Salads and deserts are plated by the waiters. All the actual cooking, slicing
and chopping takes place in a central kitchen and gets delivered 3 times a
day. The kitchen is open so "Everyone Is Front End (patent pending)" and
everyone where's the same T shirt.

------
tgrass
No analogy is perfect. This one works well. I would revise the chef to the
sous chef though. Unless the writer intended to set the back end dev in
authority over the front end. Additionally, the chef designs the aesthetics of
any dish. He is the creative force behind the public facing product.

In fine dining, the waiter's job is to turn the table in a set period of time
without the guest feeling rushed. The waiter should know a great back story to
every dish that leaves the guest feeling like they just read a.collection of
short stories. The waiter should know how different flavors interact and be
able to build and defend a three course meal by its taste. And the waiter
should have absolute respect for the guest, knowing all guests are different.

------
moondowner
I don't like the split between front and back end development. There are
always some stuff that have to be done and are somewhere in between front and
back-end, which developer will get to do it?

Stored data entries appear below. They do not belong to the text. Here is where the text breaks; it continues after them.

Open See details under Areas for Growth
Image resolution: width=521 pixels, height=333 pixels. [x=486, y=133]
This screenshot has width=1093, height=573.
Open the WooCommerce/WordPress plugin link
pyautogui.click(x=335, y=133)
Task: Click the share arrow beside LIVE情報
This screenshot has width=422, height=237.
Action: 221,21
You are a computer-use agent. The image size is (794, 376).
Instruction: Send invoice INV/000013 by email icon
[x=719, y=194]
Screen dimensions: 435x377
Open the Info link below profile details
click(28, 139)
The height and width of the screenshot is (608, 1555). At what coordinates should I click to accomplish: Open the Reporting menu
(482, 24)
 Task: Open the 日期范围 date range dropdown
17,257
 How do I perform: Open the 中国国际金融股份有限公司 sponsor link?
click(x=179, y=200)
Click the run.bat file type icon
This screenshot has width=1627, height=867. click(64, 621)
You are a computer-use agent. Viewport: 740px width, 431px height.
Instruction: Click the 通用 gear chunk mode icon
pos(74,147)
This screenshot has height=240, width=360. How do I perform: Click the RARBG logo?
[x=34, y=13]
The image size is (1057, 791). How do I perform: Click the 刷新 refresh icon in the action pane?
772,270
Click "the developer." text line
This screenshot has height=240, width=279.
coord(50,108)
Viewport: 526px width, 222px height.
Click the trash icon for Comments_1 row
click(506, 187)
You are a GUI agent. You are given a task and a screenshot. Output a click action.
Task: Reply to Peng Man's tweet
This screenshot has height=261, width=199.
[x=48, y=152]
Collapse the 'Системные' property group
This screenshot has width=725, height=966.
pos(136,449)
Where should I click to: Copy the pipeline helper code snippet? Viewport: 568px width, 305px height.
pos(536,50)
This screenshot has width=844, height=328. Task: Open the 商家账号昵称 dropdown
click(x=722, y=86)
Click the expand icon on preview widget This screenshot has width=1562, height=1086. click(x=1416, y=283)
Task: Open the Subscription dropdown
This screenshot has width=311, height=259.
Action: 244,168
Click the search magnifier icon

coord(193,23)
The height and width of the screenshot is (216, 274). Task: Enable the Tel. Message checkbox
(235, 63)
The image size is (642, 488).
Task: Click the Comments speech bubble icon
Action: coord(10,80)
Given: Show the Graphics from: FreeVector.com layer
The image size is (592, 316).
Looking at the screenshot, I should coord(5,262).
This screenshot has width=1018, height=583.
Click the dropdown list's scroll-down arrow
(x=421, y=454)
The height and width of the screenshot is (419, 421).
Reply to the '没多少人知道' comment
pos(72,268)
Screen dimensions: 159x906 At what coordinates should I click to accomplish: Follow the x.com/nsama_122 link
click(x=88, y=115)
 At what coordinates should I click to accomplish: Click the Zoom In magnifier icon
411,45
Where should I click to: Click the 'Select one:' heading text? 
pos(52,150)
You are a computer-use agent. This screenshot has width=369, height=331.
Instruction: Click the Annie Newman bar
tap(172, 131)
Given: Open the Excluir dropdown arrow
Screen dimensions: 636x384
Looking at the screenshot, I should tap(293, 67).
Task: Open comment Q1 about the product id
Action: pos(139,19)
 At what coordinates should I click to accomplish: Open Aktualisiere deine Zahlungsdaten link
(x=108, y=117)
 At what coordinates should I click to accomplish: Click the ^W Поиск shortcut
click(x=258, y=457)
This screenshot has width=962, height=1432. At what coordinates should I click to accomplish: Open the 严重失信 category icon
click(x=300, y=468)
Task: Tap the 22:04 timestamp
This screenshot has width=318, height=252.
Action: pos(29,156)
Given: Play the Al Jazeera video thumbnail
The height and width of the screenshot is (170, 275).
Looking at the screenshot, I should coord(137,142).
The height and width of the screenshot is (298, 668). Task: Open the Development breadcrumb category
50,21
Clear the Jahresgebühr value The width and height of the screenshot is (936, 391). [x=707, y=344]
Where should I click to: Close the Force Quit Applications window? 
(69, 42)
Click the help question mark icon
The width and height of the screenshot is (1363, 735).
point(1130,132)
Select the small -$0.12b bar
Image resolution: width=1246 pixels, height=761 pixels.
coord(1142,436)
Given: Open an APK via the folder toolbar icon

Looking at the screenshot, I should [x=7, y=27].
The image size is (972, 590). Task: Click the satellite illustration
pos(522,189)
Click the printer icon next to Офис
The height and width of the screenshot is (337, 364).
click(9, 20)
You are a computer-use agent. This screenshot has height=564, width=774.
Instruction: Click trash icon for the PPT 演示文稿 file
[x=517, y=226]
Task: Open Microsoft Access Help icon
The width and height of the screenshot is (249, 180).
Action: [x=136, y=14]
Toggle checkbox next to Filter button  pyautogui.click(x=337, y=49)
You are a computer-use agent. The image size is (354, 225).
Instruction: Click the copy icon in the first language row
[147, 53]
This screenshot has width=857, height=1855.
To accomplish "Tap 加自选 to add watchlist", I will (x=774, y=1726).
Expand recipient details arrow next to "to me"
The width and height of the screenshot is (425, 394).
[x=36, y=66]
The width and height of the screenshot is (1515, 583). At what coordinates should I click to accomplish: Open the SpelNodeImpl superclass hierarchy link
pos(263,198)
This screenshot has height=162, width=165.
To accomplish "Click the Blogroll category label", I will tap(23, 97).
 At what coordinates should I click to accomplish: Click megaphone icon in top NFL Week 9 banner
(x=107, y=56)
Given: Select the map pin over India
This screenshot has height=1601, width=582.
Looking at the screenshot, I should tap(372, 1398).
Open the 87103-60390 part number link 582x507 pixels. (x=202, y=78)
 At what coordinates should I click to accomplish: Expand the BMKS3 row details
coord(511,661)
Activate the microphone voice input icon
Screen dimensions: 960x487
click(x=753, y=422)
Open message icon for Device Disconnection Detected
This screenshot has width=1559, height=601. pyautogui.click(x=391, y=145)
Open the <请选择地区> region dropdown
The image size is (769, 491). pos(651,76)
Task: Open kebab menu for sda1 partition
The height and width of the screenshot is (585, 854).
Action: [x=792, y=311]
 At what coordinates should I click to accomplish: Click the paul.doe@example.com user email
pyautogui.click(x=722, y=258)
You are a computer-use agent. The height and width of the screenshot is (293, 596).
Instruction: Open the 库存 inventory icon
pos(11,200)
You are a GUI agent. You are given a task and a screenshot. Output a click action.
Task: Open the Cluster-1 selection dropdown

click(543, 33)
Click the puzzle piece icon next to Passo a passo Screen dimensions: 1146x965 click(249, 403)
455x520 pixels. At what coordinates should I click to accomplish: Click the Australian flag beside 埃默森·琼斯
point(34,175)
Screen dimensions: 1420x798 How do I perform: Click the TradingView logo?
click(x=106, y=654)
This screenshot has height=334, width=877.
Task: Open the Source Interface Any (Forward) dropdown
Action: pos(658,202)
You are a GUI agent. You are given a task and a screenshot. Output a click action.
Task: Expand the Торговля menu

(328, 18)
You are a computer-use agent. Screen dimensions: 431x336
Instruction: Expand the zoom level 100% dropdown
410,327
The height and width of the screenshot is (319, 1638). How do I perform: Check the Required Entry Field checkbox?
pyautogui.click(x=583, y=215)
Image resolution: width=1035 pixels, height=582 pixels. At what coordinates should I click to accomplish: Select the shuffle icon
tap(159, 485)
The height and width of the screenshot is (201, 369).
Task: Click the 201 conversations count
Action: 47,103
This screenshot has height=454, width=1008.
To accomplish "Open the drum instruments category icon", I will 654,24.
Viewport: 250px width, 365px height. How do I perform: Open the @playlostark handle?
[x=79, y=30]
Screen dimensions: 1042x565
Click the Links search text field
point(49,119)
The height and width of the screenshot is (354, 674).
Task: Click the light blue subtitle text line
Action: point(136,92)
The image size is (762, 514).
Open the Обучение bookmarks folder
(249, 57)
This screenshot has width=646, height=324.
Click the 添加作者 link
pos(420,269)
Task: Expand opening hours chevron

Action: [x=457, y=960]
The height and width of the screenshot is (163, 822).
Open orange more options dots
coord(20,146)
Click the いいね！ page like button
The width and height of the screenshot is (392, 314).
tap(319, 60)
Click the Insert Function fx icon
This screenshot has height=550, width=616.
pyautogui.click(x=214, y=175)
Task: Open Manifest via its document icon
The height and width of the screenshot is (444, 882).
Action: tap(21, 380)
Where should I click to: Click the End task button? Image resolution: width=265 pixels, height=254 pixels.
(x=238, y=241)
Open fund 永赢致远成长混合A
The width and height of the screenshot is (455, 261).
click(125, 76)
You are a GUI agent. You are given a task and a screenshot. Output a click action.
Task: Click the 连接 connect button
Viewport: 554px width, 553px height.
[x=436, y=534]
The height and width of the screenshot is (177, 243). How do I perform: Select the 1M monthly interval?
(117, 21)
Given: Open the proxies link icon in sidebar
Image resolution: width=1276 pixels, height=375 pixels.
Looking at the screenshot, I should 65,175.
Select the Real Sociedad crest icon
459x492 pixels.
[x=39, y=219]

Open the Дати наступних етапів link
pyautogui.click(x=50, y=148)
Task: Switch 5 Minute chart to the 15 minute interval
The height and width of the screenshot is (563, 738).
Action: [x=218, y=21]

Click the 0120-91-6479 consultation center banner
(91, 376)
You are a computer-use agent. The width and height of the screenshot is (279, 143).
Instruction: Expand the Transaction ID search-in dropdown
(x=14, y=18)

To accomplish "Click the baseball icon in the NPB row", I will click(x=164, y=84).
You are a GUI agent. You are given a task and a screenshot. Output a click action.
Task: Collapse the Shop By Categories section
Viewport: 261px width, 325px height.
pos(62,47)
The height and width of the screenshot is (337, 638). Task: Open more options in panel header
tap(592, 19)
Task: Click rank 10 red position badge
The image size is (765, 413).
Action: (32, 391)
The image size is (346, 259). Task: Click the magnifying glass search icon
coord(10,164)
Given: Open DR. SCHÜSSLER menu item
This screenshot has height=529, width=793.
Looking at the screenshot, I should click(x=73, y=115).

Yes, there are differences definitely. Some don't like mingling with jQuery
and other JS stuff. Some don't like Java or Python or whatever on the back-end
is used.

But some people do the whole thing, code from front-end to back-end and vice
versa. They call themselves full stack developers.

------
BasDirks
Aha. I did not know waiters arranged the food on the plate and added all the
dressing and herbs.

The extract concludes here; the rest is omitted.